Mężczyzna zasłabł za kierownicą. Na szczęście, obok zepsuła się karetka pogotowia
Niewiarygodna historia rozegrała się w piątek na S3 między Gorzowem Wielkopolskim a Myśliborzem. Tuż przed unieruchomioną z powodu awarii karetką zatrzymało się auto. Jego kierowca zasłabł w czasie jazdy.
Karetka przewoziła dziecko ze szpitala w Gorzowie do placówki w Myśliborzu. Nie dojechała jednak do celu. Jak informuje fakt24.pl zepsuła się i zatrzymała. Zespół medyczny z lekarzem podjęli decyzję o wezwaniu pomocy drogowej.

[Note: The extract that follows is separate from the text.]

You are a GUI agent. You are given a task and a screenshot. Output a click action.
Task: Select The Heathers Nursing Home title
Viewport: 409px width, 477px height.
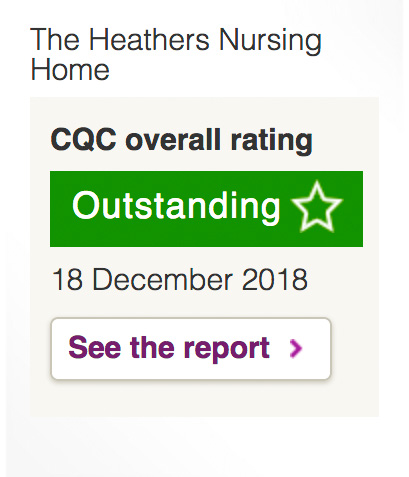176,54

Po chwili na pobocze obok karetki zjechał hyundai. Pasażerka auta zaczęła wzywać pomocy.
Okazało się, że mąż kobiety, który siedział za kierownicą, zasłabł podczas jazdy i stracił przytomność. Kobieta na szczęście zdążyła złapać kierownicę i, mimo że nie ma prawa jazdy, udało jej się zjechać autem na pobocze. Zatrzymała się tuż przed karetką.
Ratownicy natychmiast zajęli się nieprzytomnym mężczyzną. Wezwali też karetkę, która zabrała go do szpitala.
- Jeszcze nigdy czegoś takiego nie widziałem. Ta karetka zepsuła się dokładnie w miejscu, w którym miała się zepsuć - relacjonuje portalowi fakt24.pl Jarosław Baryła z pomocy drogowej, która przyjechała, by zająć się niesprawną karetką.